Exercise description
In the forum posts about tiger moms, which subject is the daughter not described as slow in?

I can relate to what your tenant feels actually. You see, I work with my husband. At times like this, husbands and wives should work hand in hand to provide for the family. After working I have to do all of the household chores and at the same time guide my little girl with her studies. And sadly, and I must admit that I sometimes scold her for being too lazy with her homework and how slow she seems to be with some lessons, except math. But I feel terrible whenever I scold her for being too slow at times and my husband also gets mad at me whenever I do so. And so, I learned to be light and tries to slow down a bit with the lessons I felt like she's having a hard time learning. |
| "The tiger mom years"
The funny thing is that we joke around that in the house now. We usually overhear this tiger mom tenant of ours and my father usually say, that she is going overboard when she scolds and discipline her hyperactive child. I just argue back by saying, her being cruel for a tiger mom is nothing compared to mom back when she was raising us. My mom just smile and the rest of the family laughs on that thought.Well, she was indeed strict, but look at the product of that beating... I mean form of discipline hahaha |
| "Not really in favor of such way of raising kids"
Although you were raised by a tiger mom, that still isn't enough for me to recommend it. I believe that discipline is necessary to educate the children but that doesn't mean that we would physically hurt them if someday we become parents ourselves. Not all children are like you who grew up to become this "jolly" person (as you seem here in the forums). I have seen friends who rebelled and eventually hated their parents because of the trauma of such strict and tiger parents they have. |
| "Why Some Moms are Like That"

Provided data
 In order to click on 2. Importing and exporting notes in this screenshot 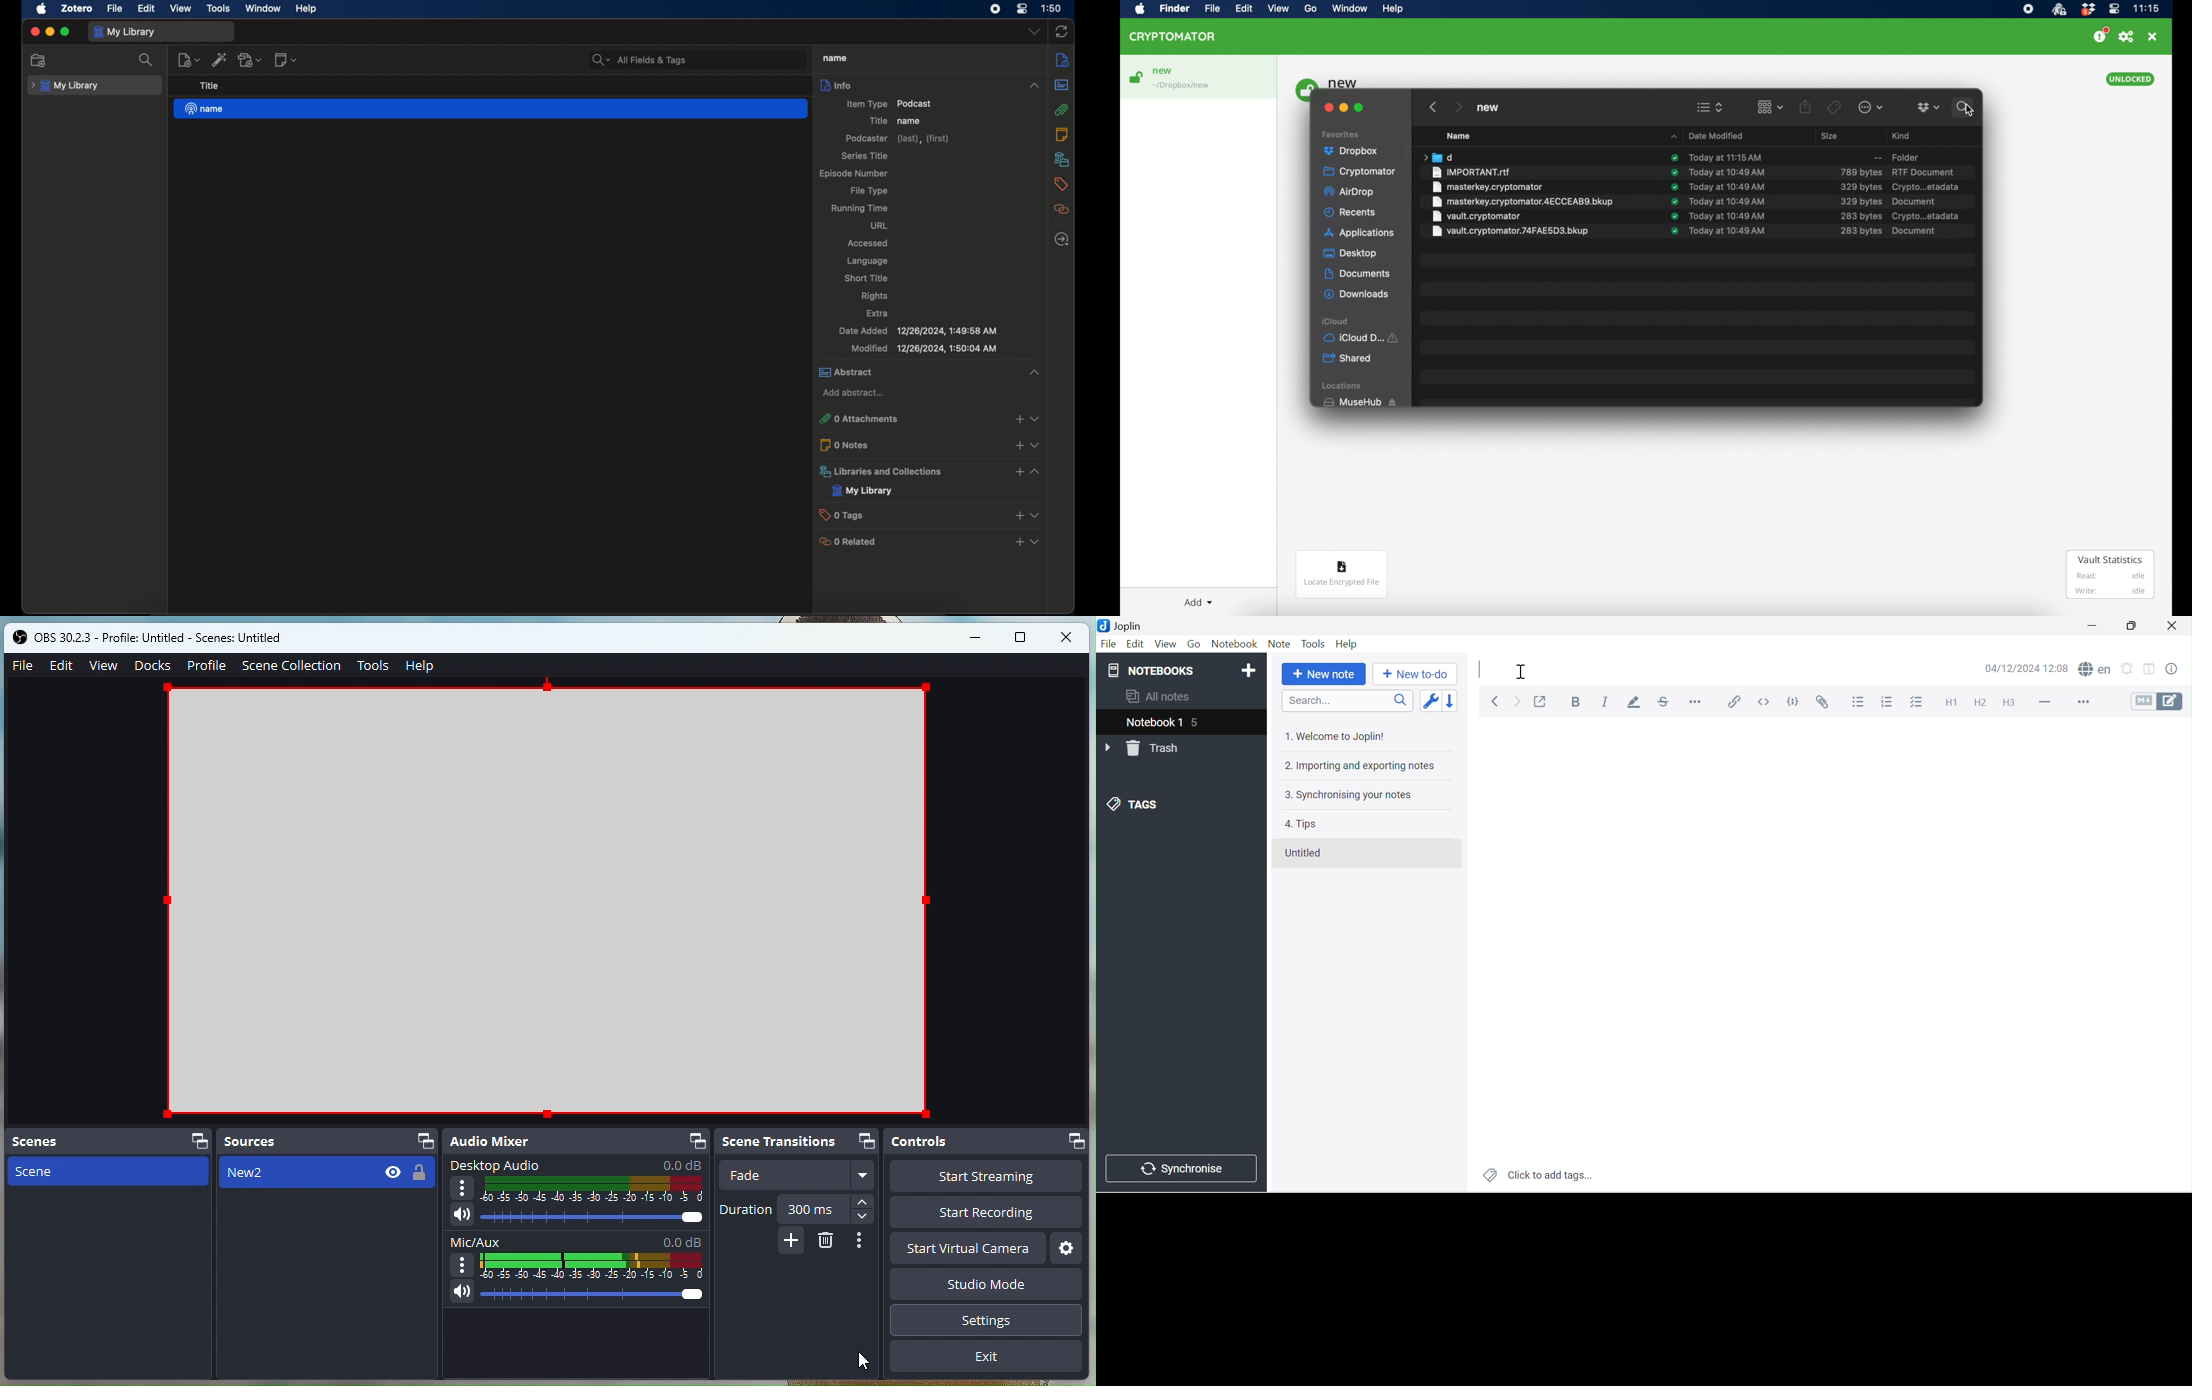, I will do `click(1362, 765)`.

Worked answer
Math